> WHAT TO WORK ON
Translate this sentence from the reflection on Luke's twenty-second chapter into Spanish: "Jesus was among them as one who serves."

The final countdown

In his twenty-second chapter, Luke opens the scene on the feast of Unleavened Bread and Passover, some of the biggest events of Jewish history. Jews gathered in Jerusalem to remember Moses, Egypt, and a showdown that God had with Pharaoh. Another showdown was about to take place.

Do you ever feel trapped by the circumstances of your life? What if you could count down the days until you were killed?

The chief priests and Pharisees finally got their opportunity: Satan entered Judas to betray Jesus. It’s hard to believe, still. Judas had been given power by Jesus. He had seen all the miracles. How did he turn so far?

Jesus is waiting for His final Passover. “Where do you want us to prepare?” two disciples ask. Judas edges closer. How awful to have a spy in the midst of your 12 closest friends! Jesus gives them an obvious sign to follow, a cultural anomaly of a man carrying water.

Jesus ate the symbolic meal, and added new layers of symbolism by interpreting it for His disciples: His blood, His body as the sacrifice given to make peace with God.

He said His betrayer was at the table? Who could it be? the disciples asked. Not me, of course. Well, obviously not me! Jesus stopped them there. Yes, the Gentiles called rulers the best, but in God’s kingdom things work differently. The greatest becomes like the servant (John interjects the story of Jesus washing their feet here). Jesus was among them as one who serves. What a different way to look at the world!

Jesus continued. As to the greatest, they would be granted to sit and judge the 12 tribes of Israel. But Peter, watch out, tonight is not going to be your best. You will swear that you don’t know Me, don’t associate with me, have no clue who I am.

They walked to His normal spot in the garden outside Jerusalem. They slept from sorrow instead of praying. He prayed for God’s will, but oh, if it could change, please don’t make this happen! An angel strengthened Him, but He still sweated drops of blood from the horror of anticipation. How quickly I disregard how much sin cost.

It was a bizarre night, horrible, and dark. A “friend” approached Jesus to kiss Him goodbye, literally. Jesus performed another act of healing on His enemy’s slave that His disciple attacked. And He was dragged off to be questioned and condemned by both the Jews and the Gentiles. One of His best friends followed, then denied association. He was mocked, beaten, and in an instant He could have ended it. But He went on.

They waited until dawn to hold the official meeting. He said the Son of Man would be seated by God. They asked if He was the Son of God. He said yes. The Son of God and Man. And they were satisfied: now they could kill Him. Think about it from their side – this upstart nobody who can do impressive things but does not follow all the laws and traditions will make the Romans upset and undermine our authority. From God’s side: again, they will not listen. They are killing My only Son. And it’s part of the plan.

No matter what I go through, Jesus knows the pain. The disciples were confused, and tried to sleep. Judas was discontent and tried money. The Pharisees wanted to keep power. Jesus prayed in anguish, but then stepped into the path of pain. He knows. And He cares. And we can trust what He says.

The showdown was coming, the ultimate showdown to determine the fate of the earth. A Champion had stepped up for humanity, and the final hours were approaching. He did not go because He had to, but rather because the alternative was our death. And He loved us more than His life.

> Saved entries
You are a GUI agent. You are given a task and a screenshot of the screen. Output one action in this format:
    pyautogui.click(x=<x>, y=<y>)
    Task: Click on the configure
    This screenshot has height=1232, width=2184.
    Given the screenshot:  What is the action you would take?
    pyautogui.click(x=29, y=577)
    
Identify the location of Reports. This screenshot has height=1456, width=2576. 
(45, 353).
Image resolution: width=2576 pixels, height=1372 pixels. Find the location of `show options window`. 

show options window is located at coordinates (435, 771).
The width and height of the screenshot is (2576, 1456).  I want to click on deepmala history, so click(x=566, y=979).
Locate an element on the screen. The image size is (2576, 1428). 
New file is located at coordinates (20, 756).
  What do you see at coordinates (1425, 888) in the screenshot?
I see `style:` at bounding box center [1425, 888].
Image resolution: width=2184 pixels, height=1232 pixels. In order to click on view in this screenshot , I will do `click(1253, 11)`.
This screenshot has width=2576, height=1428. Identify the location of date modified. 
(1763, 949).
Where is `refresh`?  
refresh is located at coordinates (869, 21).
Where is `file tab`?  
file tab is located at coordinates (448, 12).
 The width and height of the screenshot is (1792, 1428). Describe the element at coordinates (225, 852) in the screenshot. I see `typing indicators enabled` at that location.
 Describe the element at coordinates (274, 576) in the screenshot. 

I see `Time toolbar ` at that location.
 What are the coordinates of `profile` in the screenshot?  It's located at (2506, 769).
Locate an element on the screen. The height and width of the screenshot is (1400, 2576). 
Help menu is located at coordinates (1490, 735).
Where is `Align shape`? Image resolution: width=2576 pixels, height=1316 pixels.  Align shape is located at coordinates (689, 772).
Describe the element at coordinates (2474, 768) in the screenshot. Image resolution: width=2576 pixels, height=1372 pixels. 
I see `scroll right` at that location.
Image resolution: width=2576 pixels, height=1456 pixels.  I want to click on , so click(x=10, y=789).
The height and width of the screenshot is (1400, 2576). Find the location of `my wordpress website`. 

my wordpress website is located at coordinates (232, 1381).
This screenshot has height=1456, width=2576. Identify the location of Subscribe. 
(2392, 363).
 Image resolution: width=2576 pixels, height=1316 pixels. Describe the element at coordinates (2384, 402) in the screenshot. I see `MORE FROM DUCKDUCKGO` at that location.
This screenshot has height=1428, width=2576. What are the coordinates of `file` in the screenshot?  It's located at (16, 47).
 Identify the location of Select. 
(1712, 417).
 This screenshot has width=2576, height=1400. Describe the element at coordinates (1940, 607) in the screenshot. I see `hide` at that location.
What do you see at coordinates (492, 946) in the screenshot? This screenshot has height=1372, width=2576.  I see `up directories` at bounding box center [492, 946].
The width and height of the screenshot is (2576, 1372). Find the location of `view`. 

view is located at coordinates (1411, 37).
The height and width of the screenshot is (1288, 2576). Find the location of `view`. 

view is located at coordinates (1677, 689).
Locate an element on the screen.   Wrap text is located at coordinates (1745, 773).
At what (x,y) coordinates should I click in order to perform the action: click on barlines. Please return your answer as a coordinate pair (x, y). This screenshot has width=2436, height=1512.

> TASK RESPONSE
Jesús estaba entre ellos como uno que sirve.